> Written tasks:
**a)** In the game report on the Rockies' 13-6 win over the Tigers, what was Jason Hammel's ERA after Friday's game?
**b)** Continue the game report on the Rockies' 13-6 win over the Tigers from its last sentence.

> Text:
DENVER -- The headlines this winter heralded that Rockies right-hander Jason Hammel had signed a two-year, $7.75 million contract. Hammel also saw it as a responsibility to take another step forward in his development.
But until Friday night, he spent way too much time stepping alone.
A victim of low run support all season, Hammel watched his team's recent offensive surge continue, with Chris Nelson and Carlos Gonzalez hitting home runs and recent call-up Charlie Blackmon knocking four hits in a 13-6 victory over the Tigers at Coors Field on Friday night in front of 41,594.
The Rockies had averaged 3.76 runs of support in Hammel's previous 13 starts, the 18th-lowest figure in the National League. On Friday, however, Hammel (4-6) left the game with a 13-6 lead after pitching 6 1/3 innings, and giving up six runs on eight hits, for his first win since April 30. His ERA rose from 3.60 to 4.00, but he was happy.
"Wins and losses are one of the bigger overrated stats in a pitcher's statistics -- they aren't there for myself, but the other important numbers are pretty close to being good," Hammel said. "You can't be selfish and worry about wins and losses. It's not 'Jason Hammel gets a win,' or 'Jason Hammel gets a loss.'
"I don't like to be all over the radar. I'm an under-the-radar guy."
The heck with radar. The Rockies wanted Hammel in the win column.
"He deserves more than just one of those; we need to do that a few more times to get him back to even," Rockies first baseman Todd Helton said. "He's pitched too well to have the record he has, and that's the offense's fault, not his."
On Saturday night, the offense has a shot to support Ubaldo Jimenez (1-7, 4.63), who has struggled mightily at Coors this season (0-5, 7.05 ERA) in a sub-par beginning of the year. Jimenez has had the fifth-lowest run support average in the NL, at 2.88.
The Rockies made it happen for Hammel by cracking double figures in hits, with 14, for the eighth time in the last nine games. Every starting position player had a hit. Eight hits and nine runs came in three innings against Tigers starter Rick Porcello (6-5).
"The ballpark, or [the fact] that the ball flies here, that didn't have any affect on me," Porcello said. "I'm pretty sure they would have scored nine runs if we were in Comerica [Park], too, so that's just the way it was. I wasn't effective. It was a terrible start, really."
Gonzalez extended his hit steak to 10 games and drove in four runs, on a sacrifice fly in the second inning, a two-run double in the third and his 10th home run of the season, a solo job in the fifth.

> Supplied information:
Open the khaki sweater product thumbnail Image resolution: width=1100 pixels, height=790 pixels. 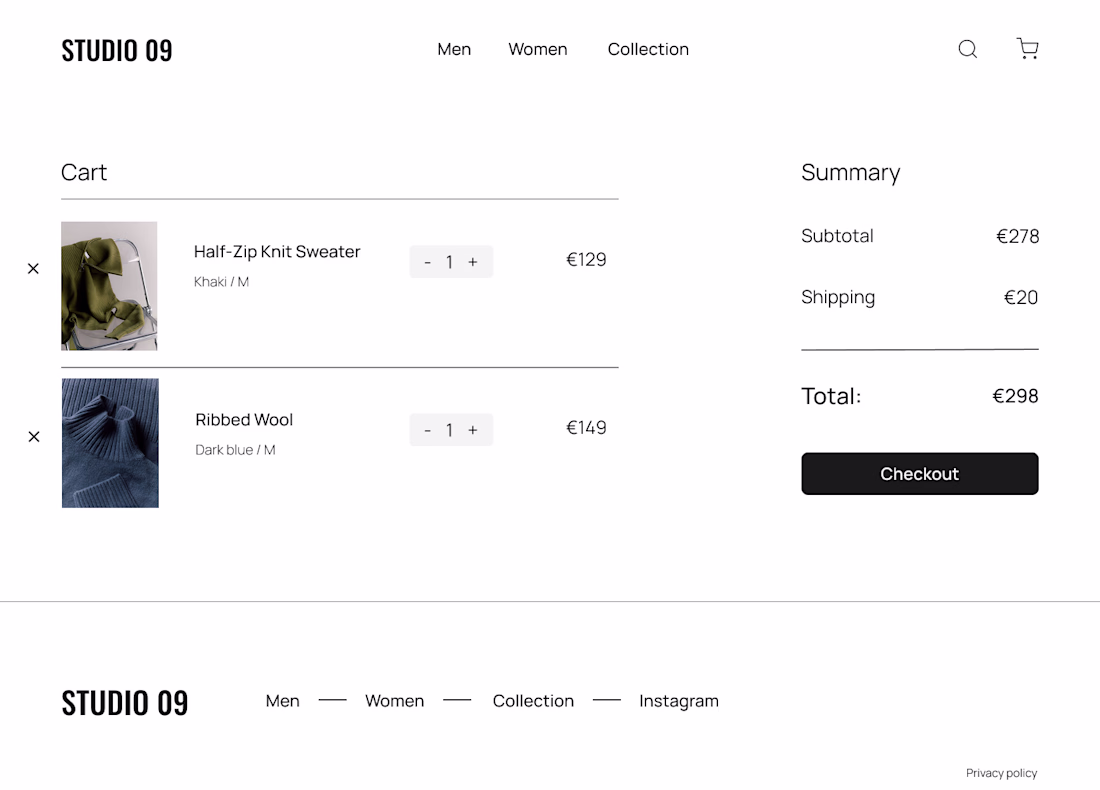click(109, 286)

> Outputs:
**a)** 4.00

**b)**
"It's a very well-played game, maybe one of the better games that we've played all year," Rockies manager Jim Tracy said.
It's little surprise that the Rockies, now 5-3 on a homestand that ends with games against the Tigers on Saturday and Sunday, have heated up in time for Interleague Play. Since 2006, they are 49-30 against the American League and 29-8 at Coors Field.
Hammel walked Alex Avila to force in a run during a 30-pitch first inning. But the Rockies scored six second-inning runs -- one Hammel drove in on a bases-loaded walk from Rick Porcello (6-5) and three scored on Chris Nelson's first Major League home run, a liner that wrapped inside the foul pole in left.
Hammel left his last start with back tightness, and said Friday he was under orders not to swing. He said he felt tightness in the fourth, but pitched through it.
Seth Smith opened the third with a triple, and scored on an Avila fielding error. Gonzalez knocked a two-run double. Troy Tulowitzki's RBI double and Blackmon's third hit, an RBI single, accounted for runs in the fourth. Gonzalez homered off reliever Adam Wilk, in the fifth. Blackmon added a run-scoring single in the sixth.
In 10 games since being called up from Triple-A Colorado Springs, Blackmon has hit .410, and he is 11-for-16 (.689) in his last four games.
"I didn't know what to expect, but I'm definitely going to take it," Blackmon said.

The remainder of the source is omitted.